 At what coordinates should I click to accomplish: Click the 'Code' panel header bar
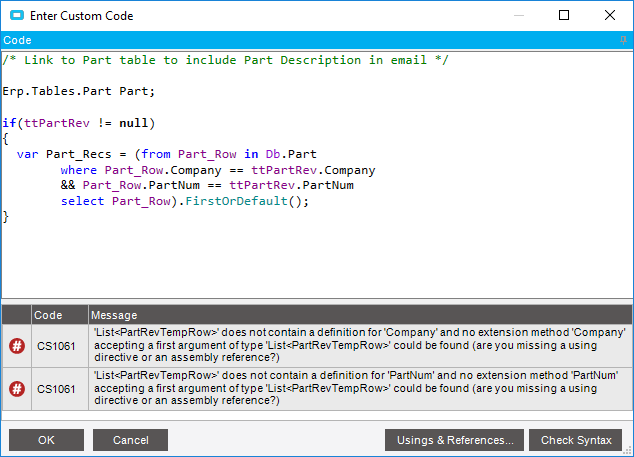tap(300, 40)
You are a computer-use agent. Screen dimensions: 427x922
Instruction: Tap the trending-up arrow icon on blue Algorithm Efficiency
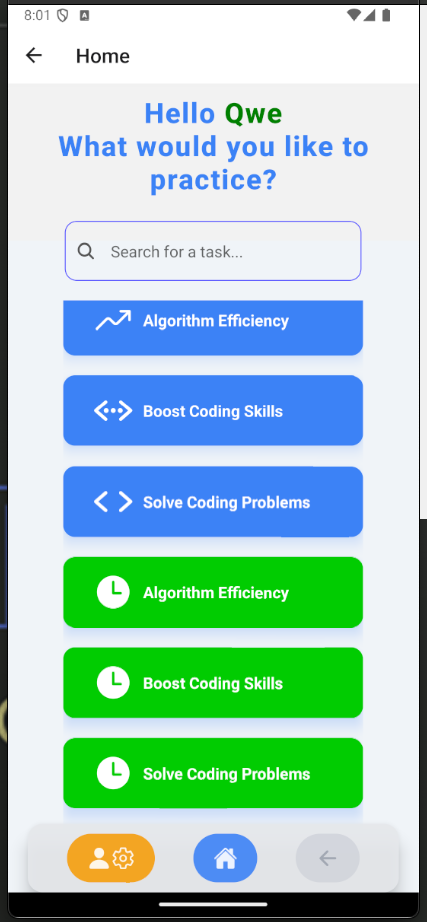(x=114, y=320)
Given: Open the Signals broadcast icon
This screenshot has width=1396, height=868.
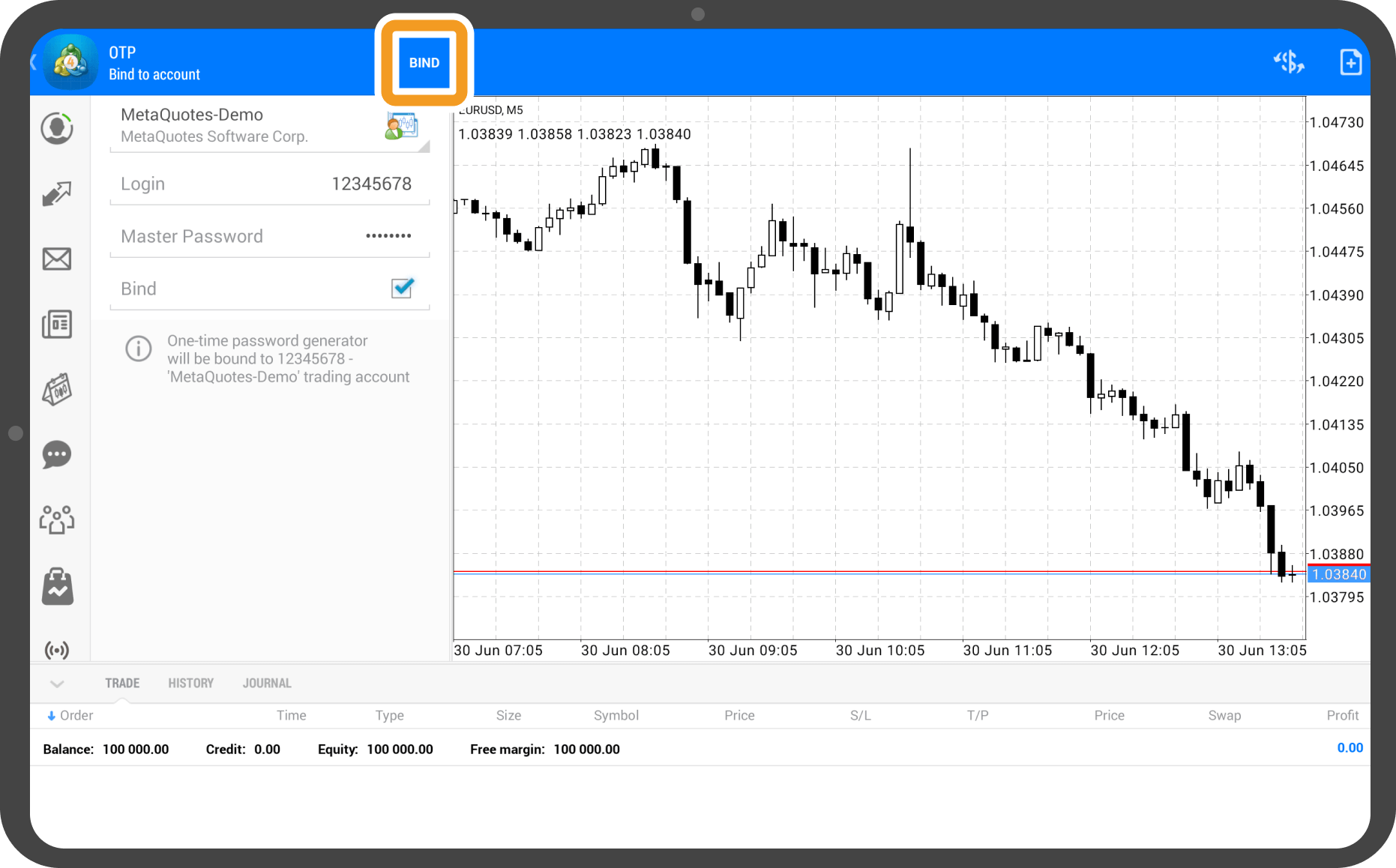Looking at the screenshot, I should tap(57, 649).
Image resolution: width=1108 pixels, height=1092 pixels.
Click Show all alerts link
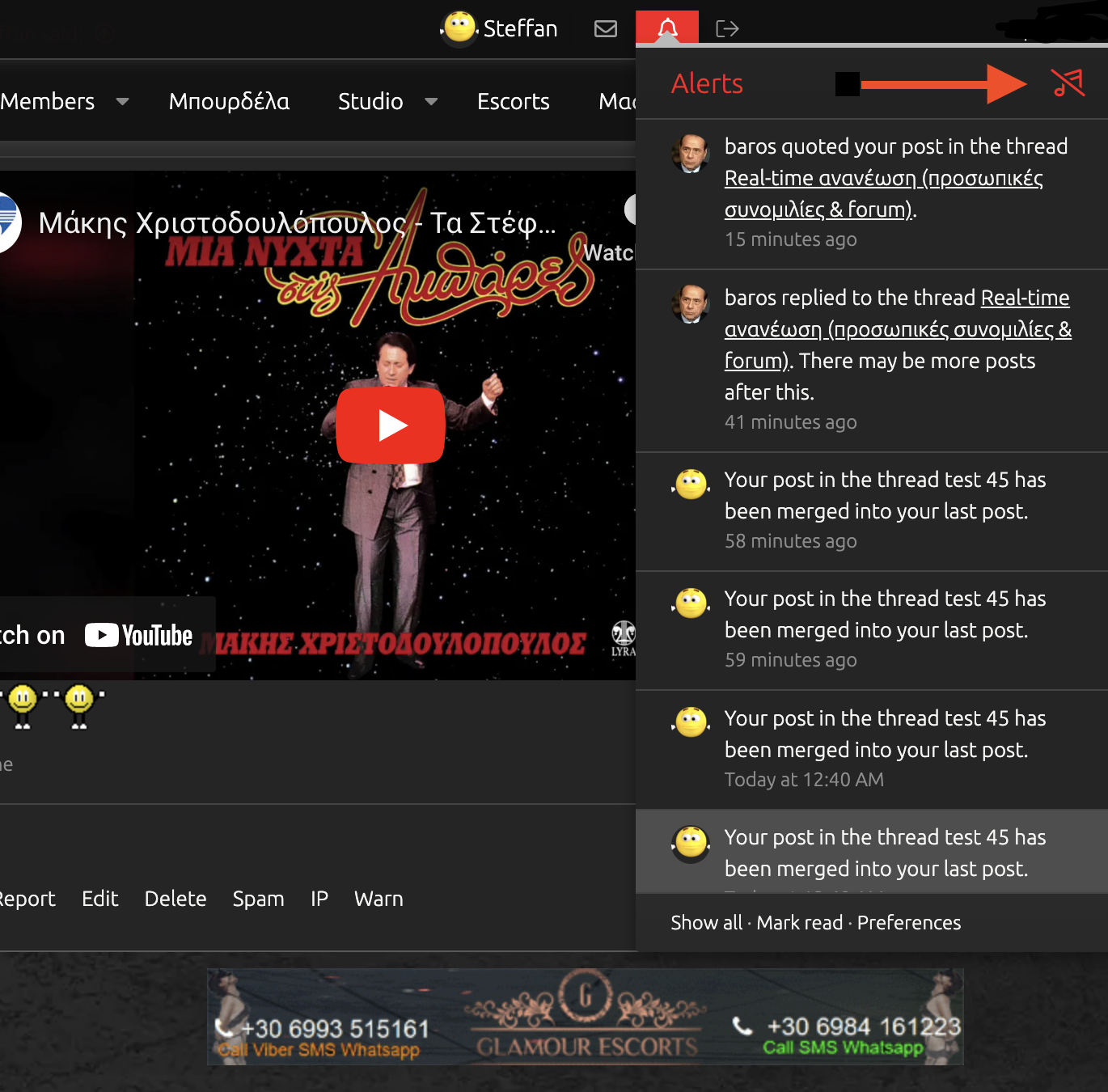coord(706,923)
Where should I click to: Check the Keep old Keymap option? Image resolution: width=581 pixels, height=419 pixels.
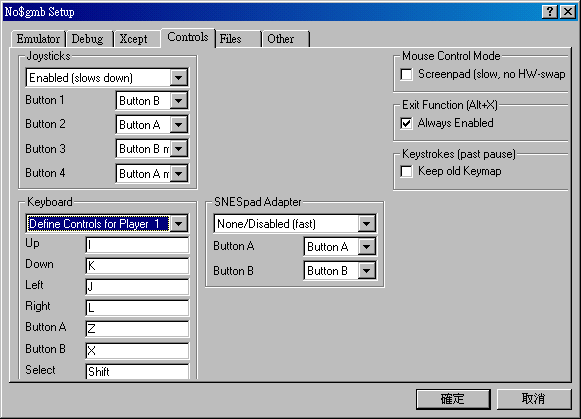406,172
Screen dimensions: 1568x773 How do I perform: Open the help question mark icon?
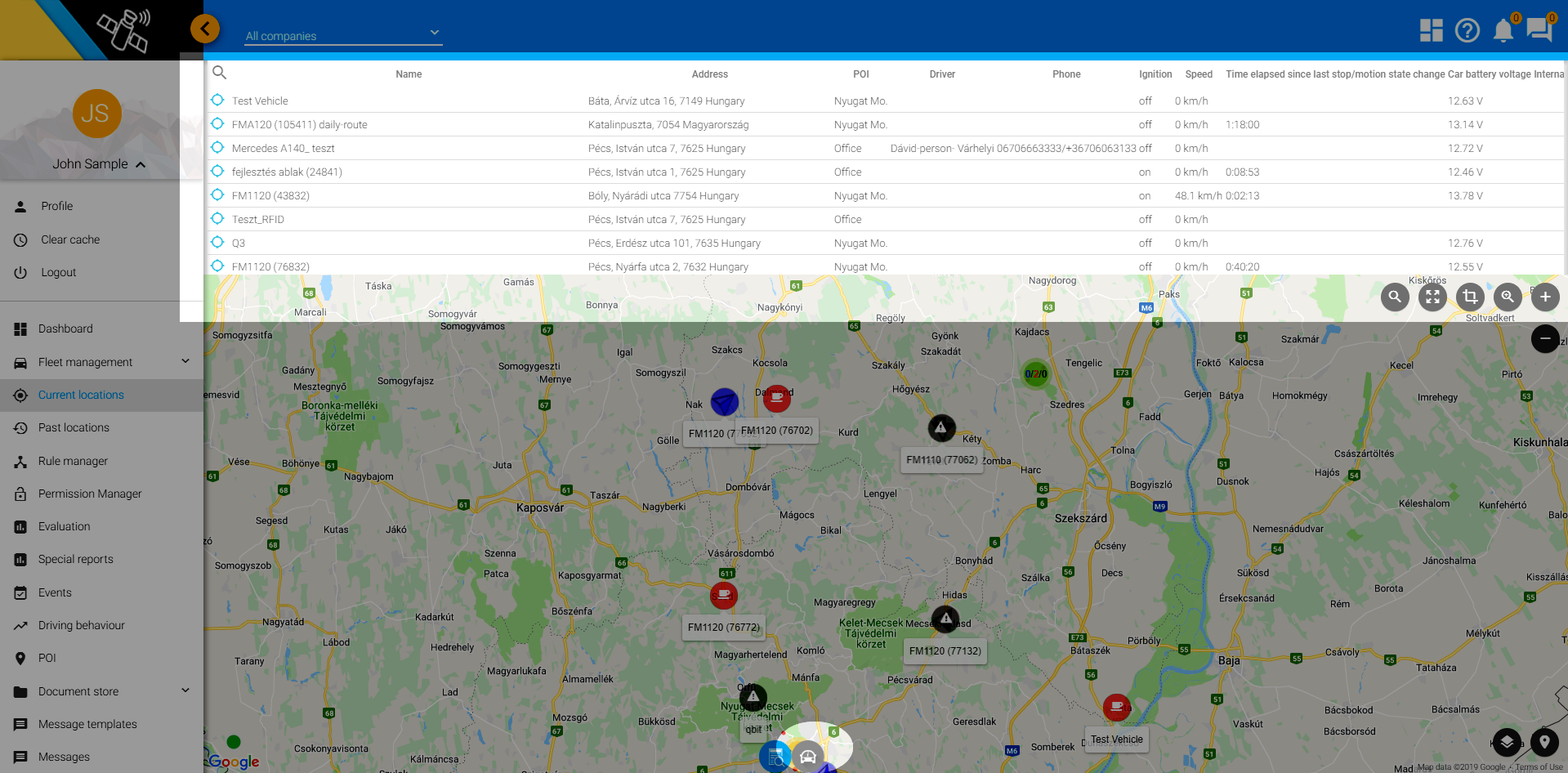point(1467,30)
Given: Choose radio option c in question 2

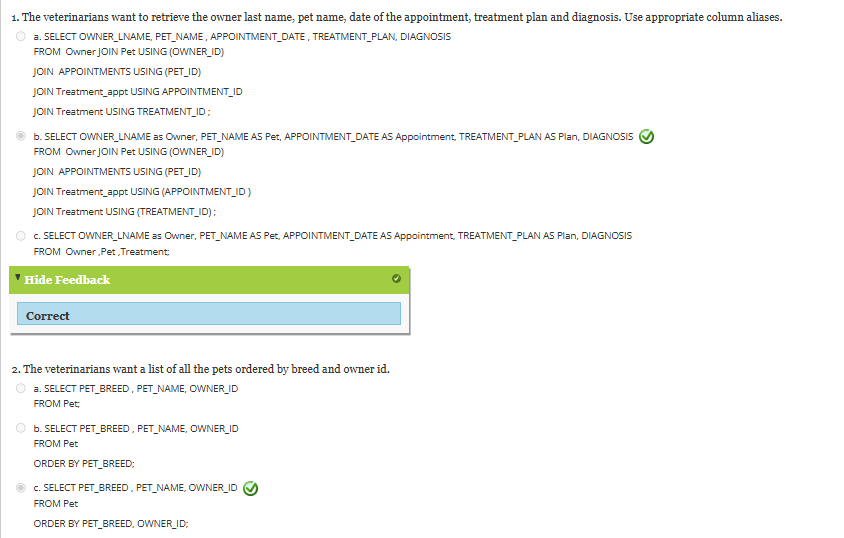Looking at the screenshot, I should [21, 488].
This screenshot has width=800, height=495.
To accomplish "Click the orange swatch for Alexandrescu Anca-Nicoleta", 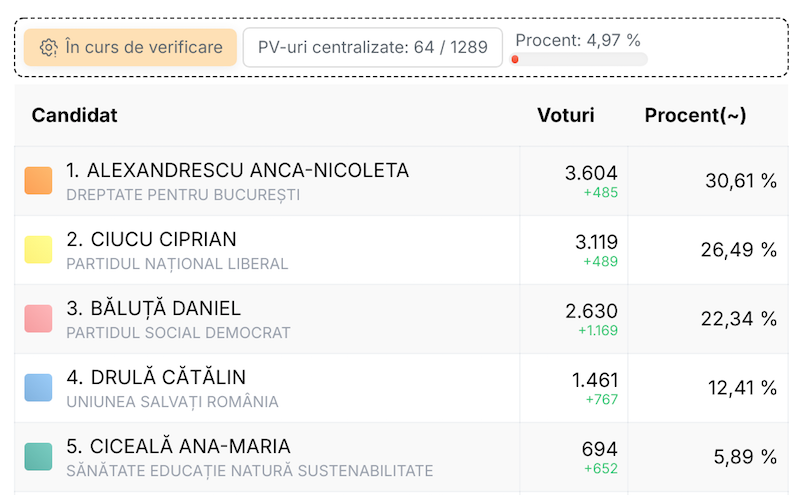I will tap(38, 181).
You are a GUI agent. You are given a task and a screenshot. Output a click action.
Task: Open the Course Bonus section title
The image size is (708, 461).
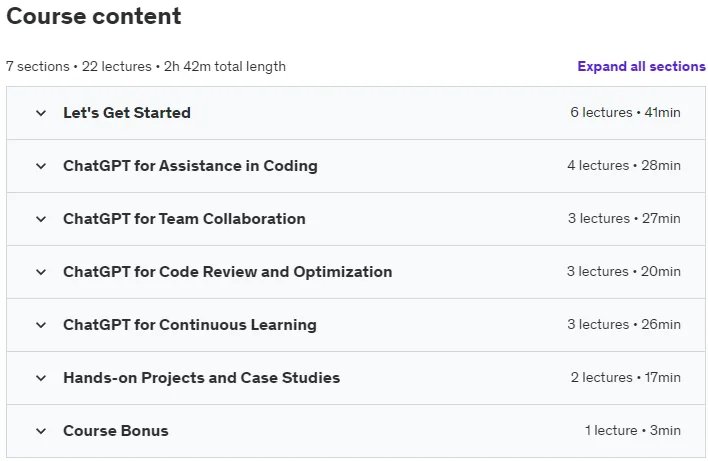[x=116, y=430]
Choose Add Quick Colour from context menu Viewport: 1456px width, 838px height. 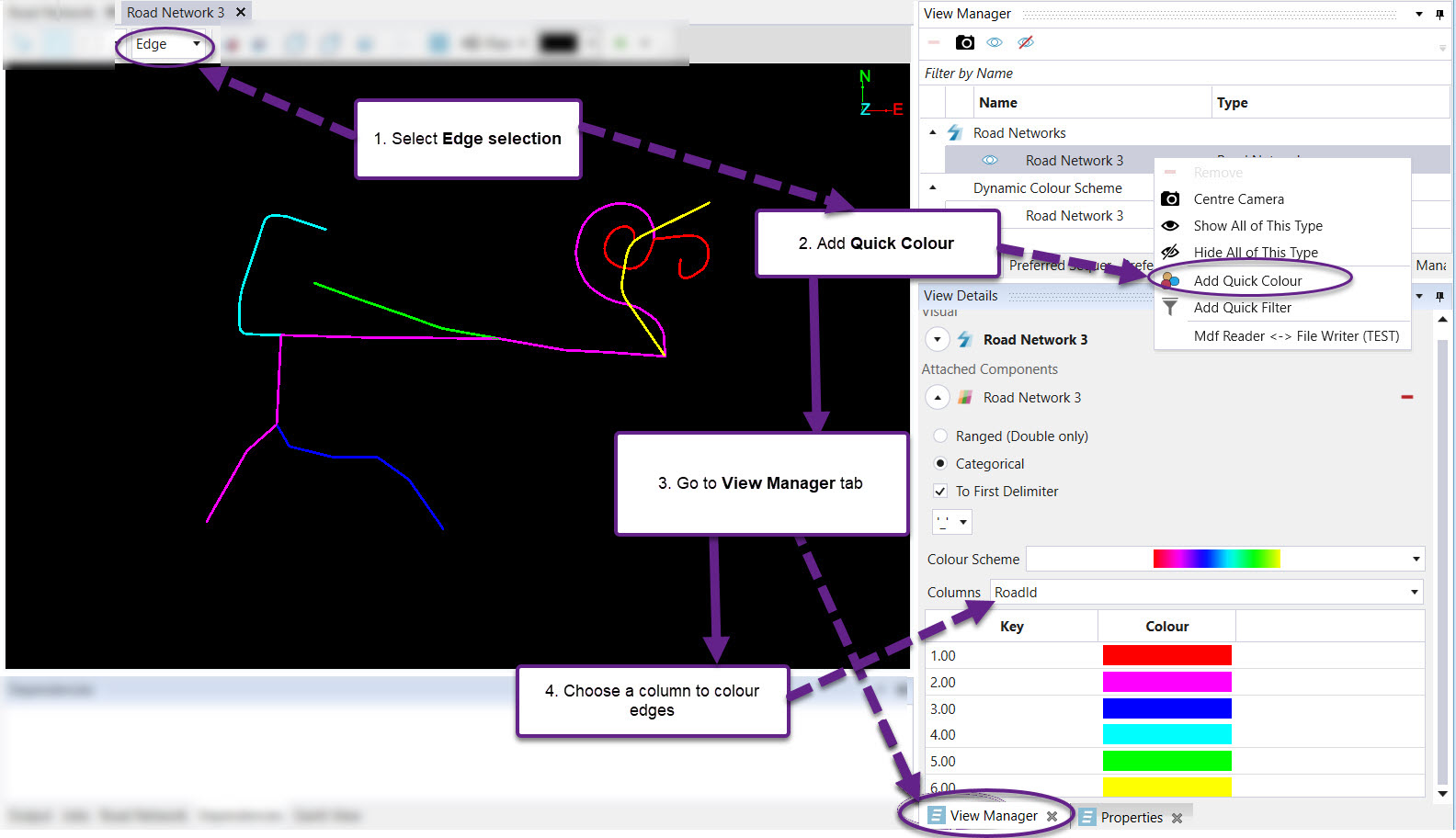(1247, 281)
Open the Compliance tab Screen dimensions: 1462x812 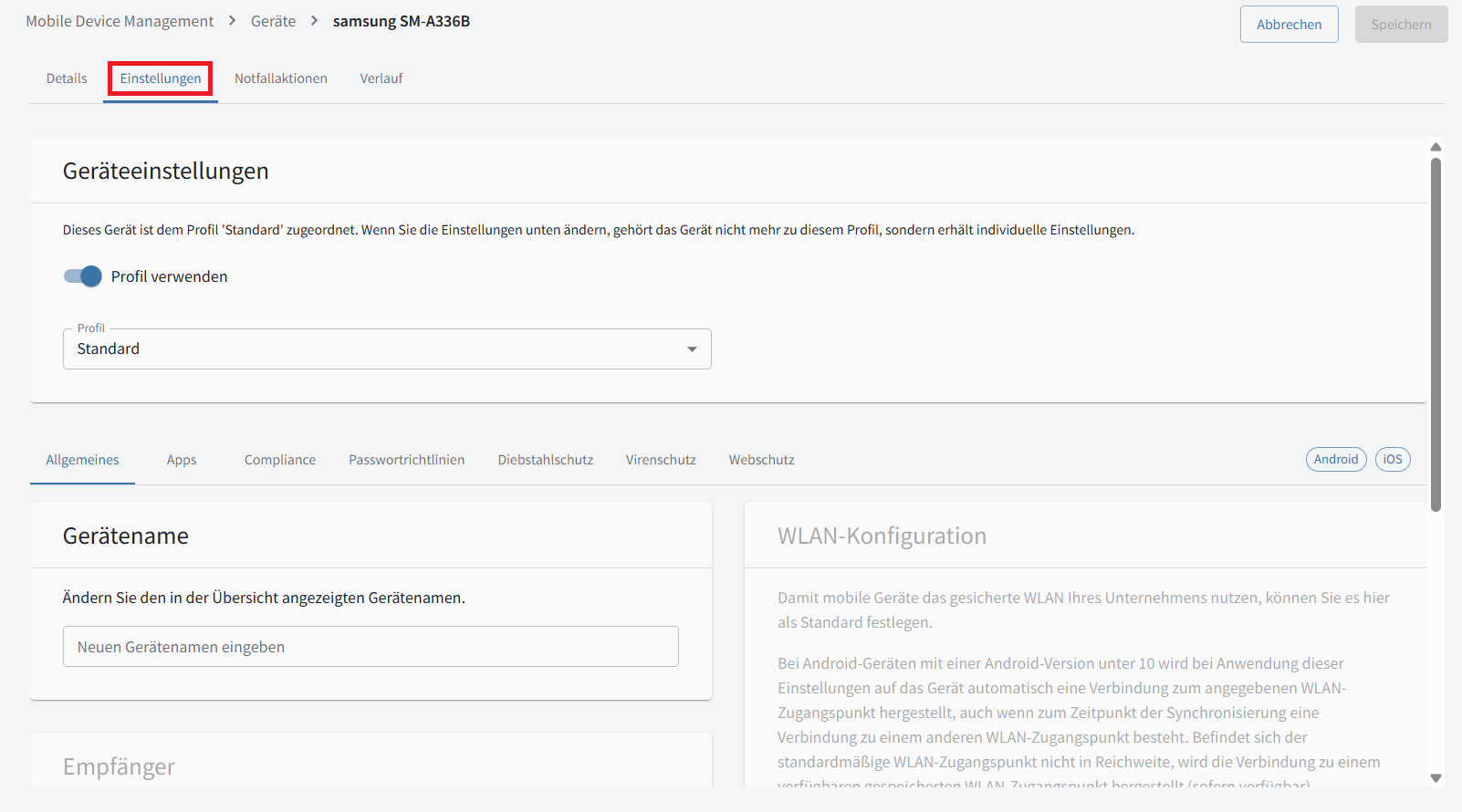pos(280,460)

▶ **REQUIREMENT**
The sole thing to report is how many lines in the data hold the string "agent".

▶ **RESPONSE TO THIS TASK**
2